前略。スターリン(旧ソ猫を噛む)

好きなドキュメンタリーと音楽と旅を楽しむ前提で原発の今

の国民国家・日本

“声”の国民国家・日本 (NHKブックス)

“声”の国民国家・日本 (NHKブックス)

貧民窟の芸人と底辺の大衆を常連客に生まれたという浪花節浪曲。時代と共に変わるスタイルとメディアの変遷、明治末に活躍した桃中軒雲右衛門(とうちゅうけんくもうえもん)と弟子で大陸浪人宮崎滔天、取り巻きの政治団体に焦点を当てて、即製された近代日本の国民=芸人=やくざ たちの特異なモラル形成を語っている。

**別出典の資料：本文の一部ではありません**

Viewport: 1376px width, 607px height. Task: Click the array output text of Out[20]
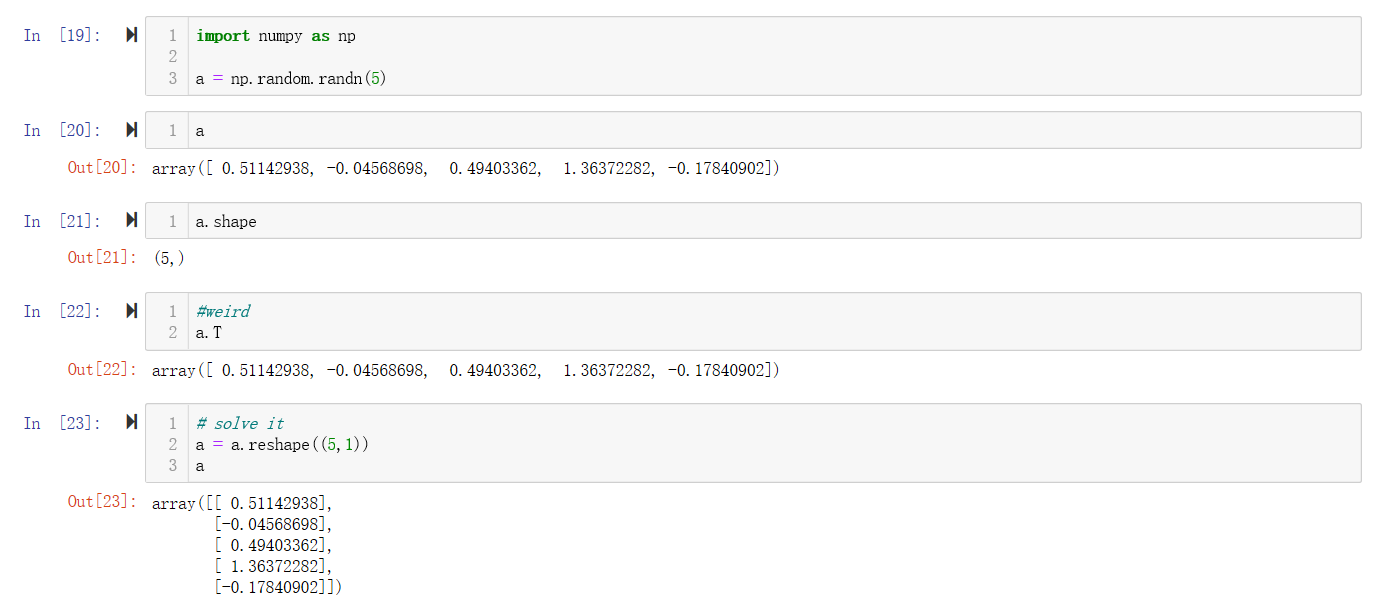pyautogui.click(x=465, y=168)
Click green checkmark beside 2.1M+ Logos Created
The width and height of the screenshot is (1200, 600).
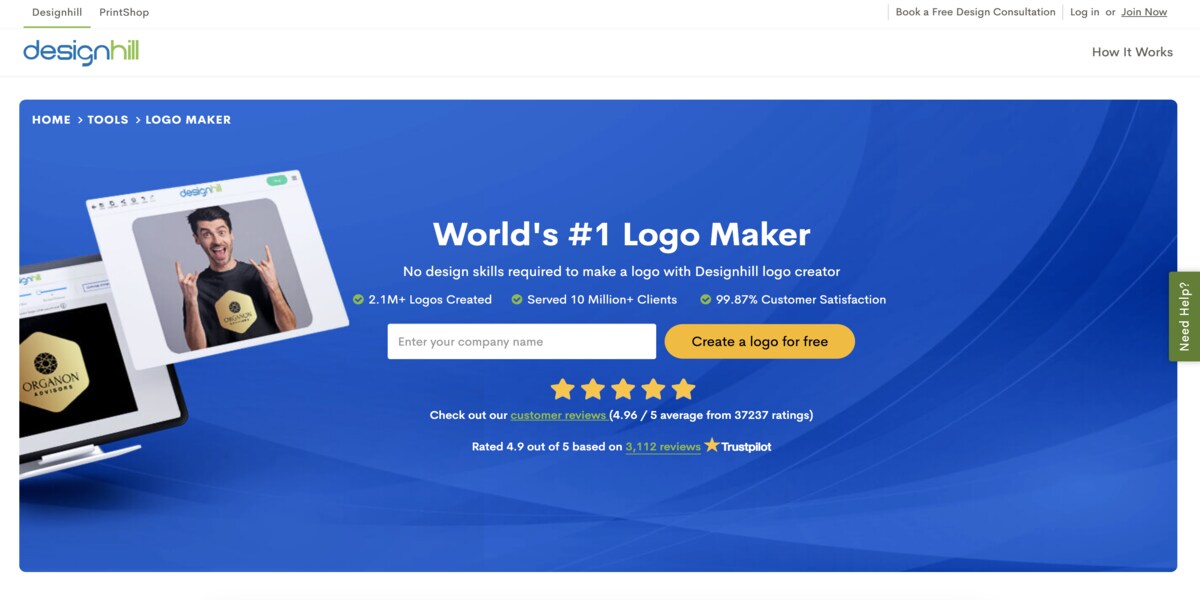(359, 299)
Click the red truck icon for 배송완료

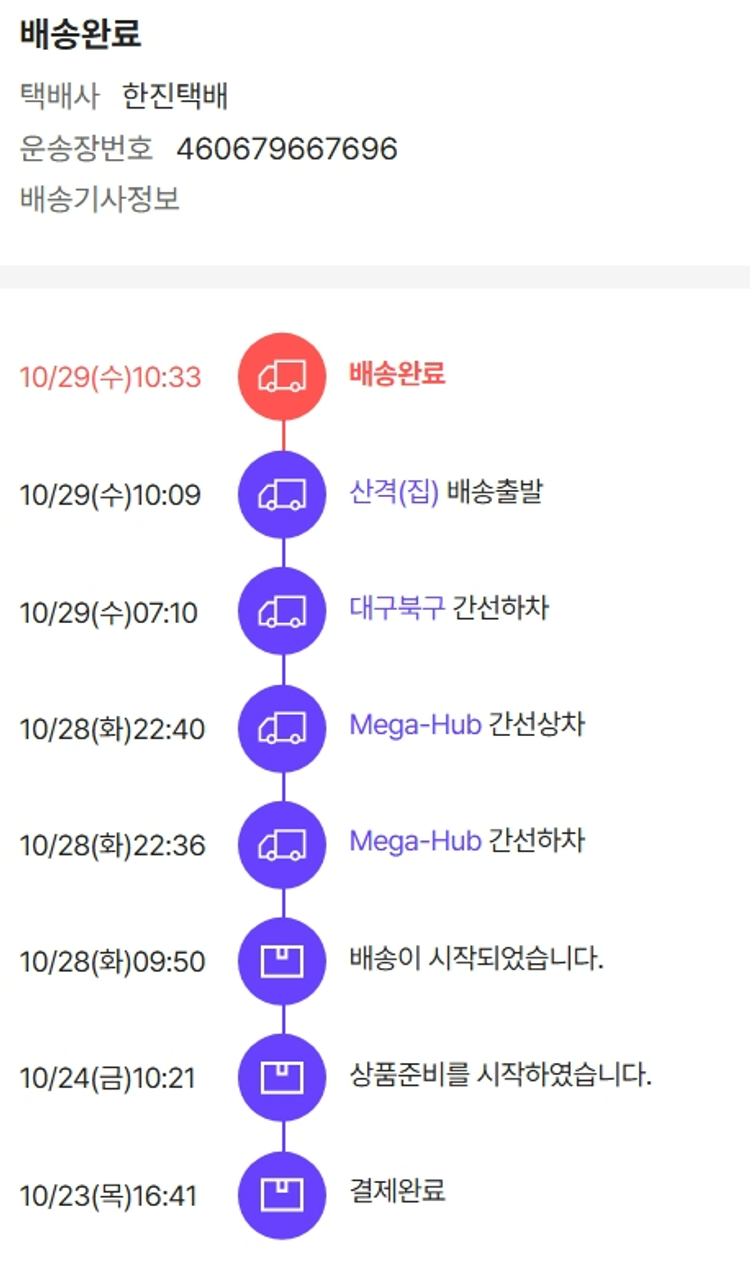pos(282,377)
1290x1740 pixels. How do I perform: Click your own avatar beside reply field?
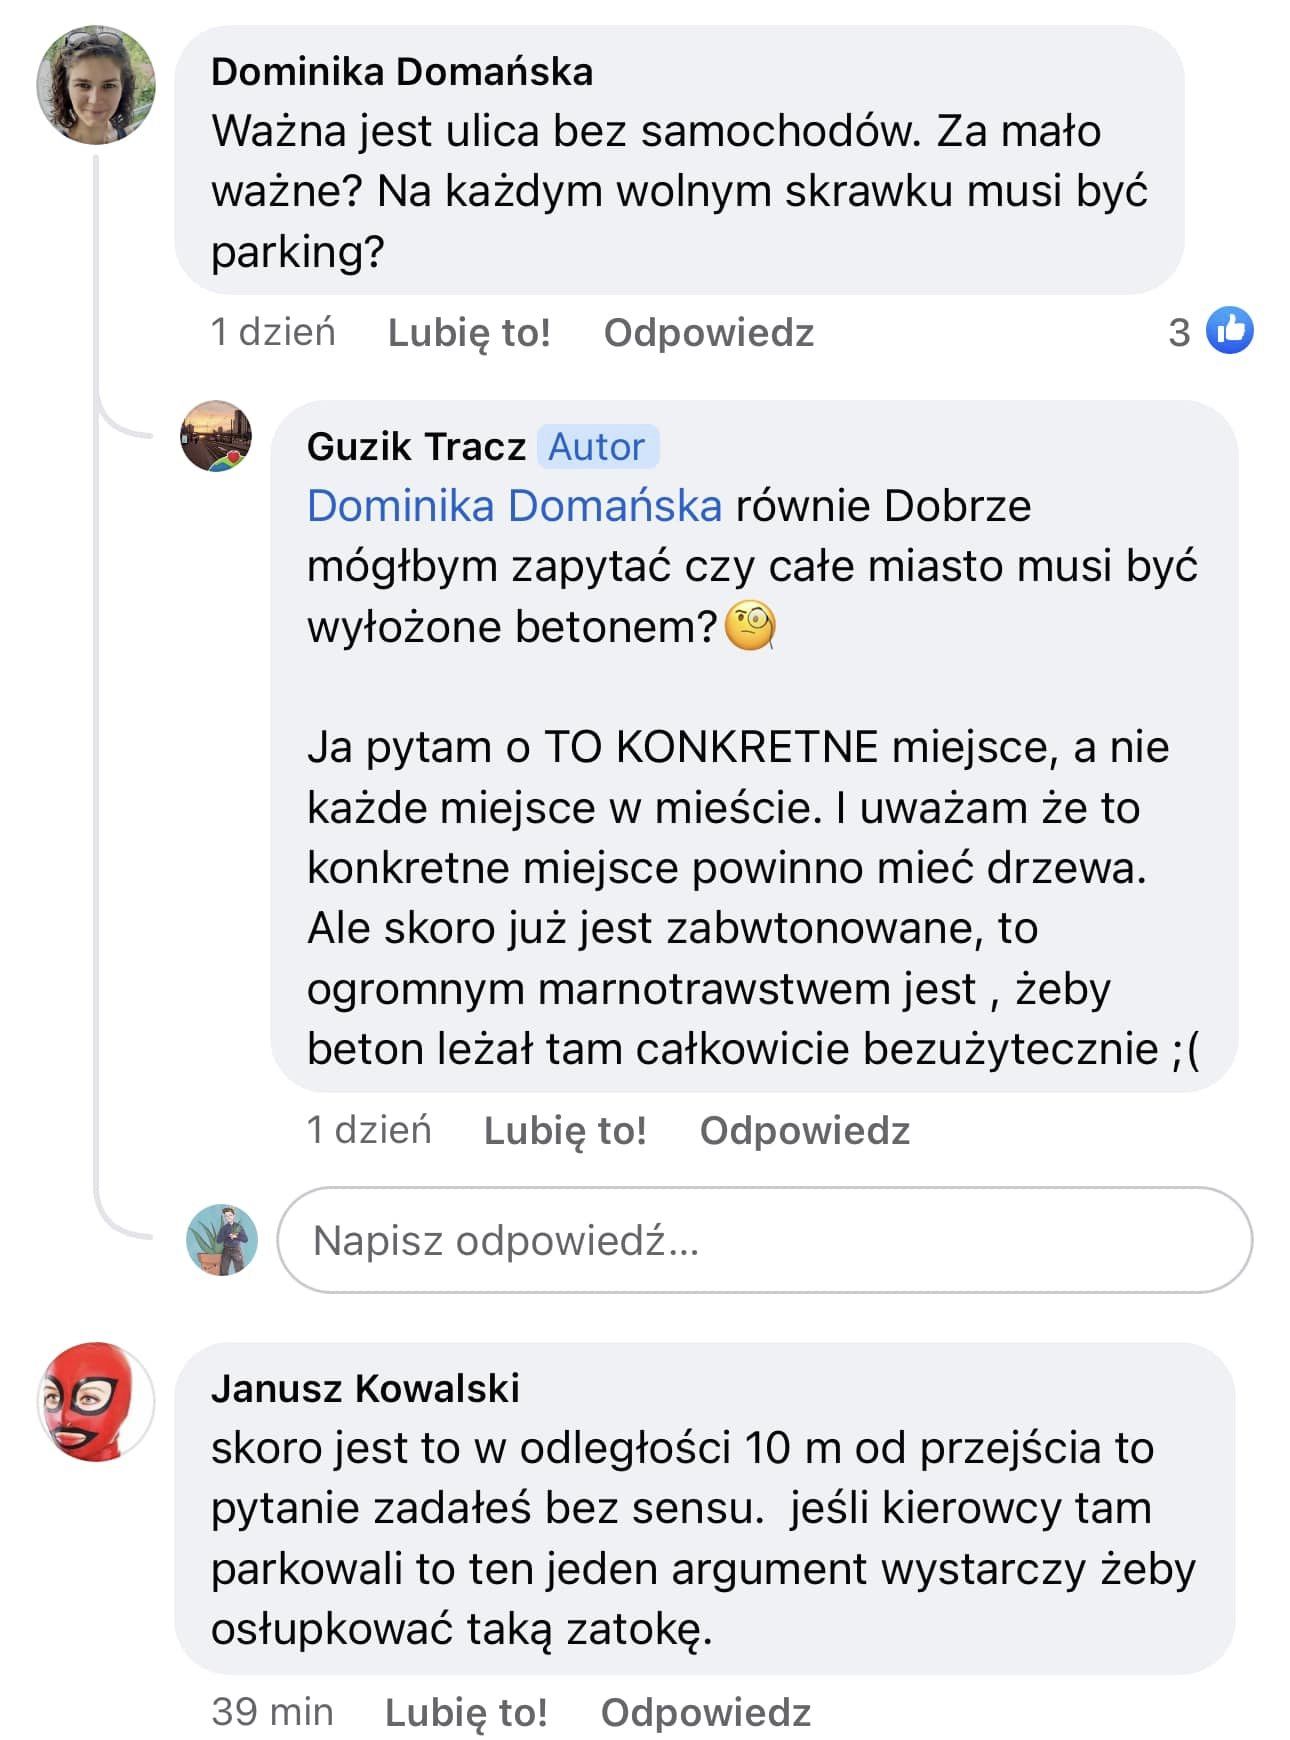222,1240
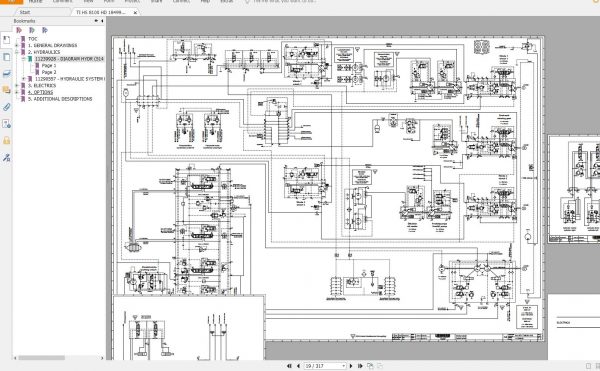Click the first bookmark flag toolbar icon

click(x=20, y=30)
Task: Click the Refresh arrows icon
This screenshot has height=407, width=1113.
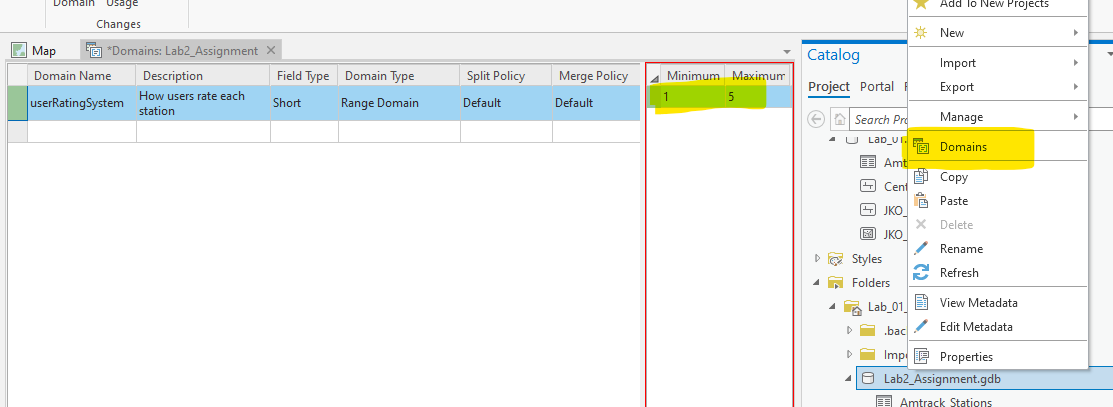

当時人気の講談も、安い速記本がベストセラーになって演者の脅威になったりとか、明治大正の変化の激しい芸界のはなしも面白い。演者側にしてはたまったものではないだろうけど、柄の悪いお客様と一緒に当時の熱気を体感したい気分になる。
 

悲憤慷慨調の語り口という桃中軒雲右衛門の赤穂義士伝は、他の多くの浪曲師も影響され掛けたという。その後映画ドラマ化と様々なメディアで再生産され、昭和を通して長く大衆に人気を得た「ドラマ」の深い源泉を知る。